Ben bu işlemin içeriğinin ne olduğunu, Seçil müdürün ne kadar para aldığını, vadenin ne kadar olduğunu ya da vade sonunda yüzde olarak kaç kar edileceğini dahi bilmiyorum. Benim hatam sadece işlemin ne olduğunu bilmeden imza atmamdır. Olayı sadece bu şekliyle kabul ediyorum. Bunun dışında hiç kimseye yüksek getirili fon vaadinde bulunmadım. Seçil Erzan'ın kimlerle görüşüp neler vaad ettiğinden haberdar değilim.
" 'ASİYE ŞUNLARI İMZALA, ACİL MÜŞTERİYE VERECEĞİM' DEMİŞTİ"
Ben bu zamana kadar hatırladığım kadarıyla 4-5 adet bilmediğim ve içeriğinden haberdar olmadığım belgeleri imzaladım. Çünkü Seçil müdür beni yanına çağırıp ‘Asiye şunları imzala, acil müşteriye vereceğim’ demişti. O esnada zaten Seçil müdürün masası çok karışıktı ve bilgisayar ekranında görüntüler mevcuttu. Ben de işin acil ve önemli olduğunu düşünerek bilmediğim belgeleri imzaladım zaten belgelerin üst kısmında başka belgeler bulunduğu için neye imza attığımı dahi açıkçası bilmiyordum sadece alt kısımda Denizbank kaşesini gördüm. Üzerinde Seçil Erzan'ın da imzası vardı. Buna güvenerek yanına imza attım. Hata yaptığımı bu anlamda kabul ediyorum. Bunun dışında bir keresinde de benim yanıma gelip aceleci bir tavır takınıp bir belgeyi bana uzatıp, o sırada beni bir yandan konuşturup bir yandan da bana belgeyi imzalattı. Ben yine neye imza attığımı bilmiyorum..."
SEÇİL ERZAN, ASİYE ÖZTÜRK HAKKINDA NE SÖYLEMİŞTİ?

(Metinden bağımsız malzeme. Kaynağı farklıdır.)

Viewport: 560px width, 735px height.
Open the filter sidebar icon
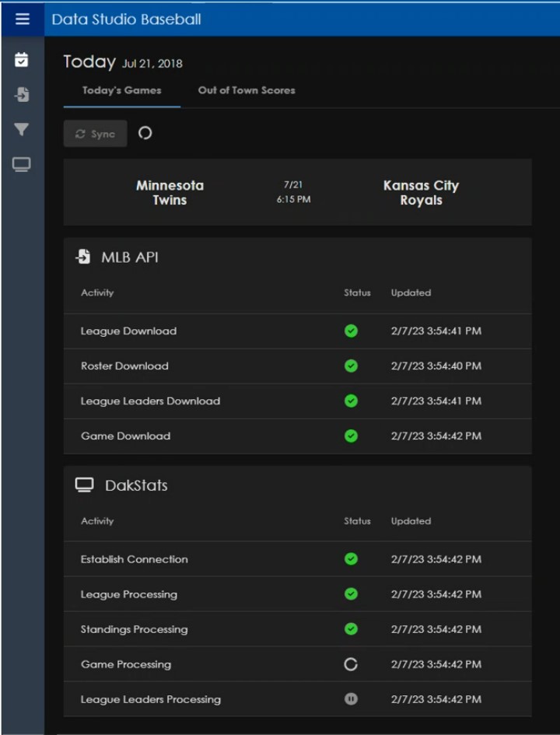[x=22, y=130]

216 yıla kadar hapis cezası ile yargılanan Seçil Erzan ifadesinde Asiye Öztürk hakkında şu ifadeleri kullanmıştı:
"Benim fon vaad ettiğim kişiler özetle Arda Turan, Emre Belözoğlu, İbrahim Çağlar, Emre Çolak, Muslera, Bülent Çeviker, Buse Terim (Terim Arıcan) isimli şahıslardır. Bu kişilerden aldığım paralara ilişkin Emre Belözoğlu, Arda Turan, Emre Çolak, Muslera, İbrahim Çağlar, Mert Zeydanlı isimli şahıslara bir el yazımla oluşturulmuş bir kağıt verdim. Üzerine ıslak imzamı attım. Hatta bu belgelerin bazısında hala Denizbank'ta Şube Müdür Yardımcısı olan Asiye Öztürk'ün de imzası bulunmaktadır. Asiye Öztürk olaydan başından beri şüpheleniyordu ancak yine de belgeler imza atmıştır. En azından bu olaylarda şüphe çekici çok fazla şey yaşadık. İnsanlar gelip benden hesap sorduğunda Asiye benim yanımdaydı ve beni bu zamana kadar hiçbir zaman ihbar etmedi."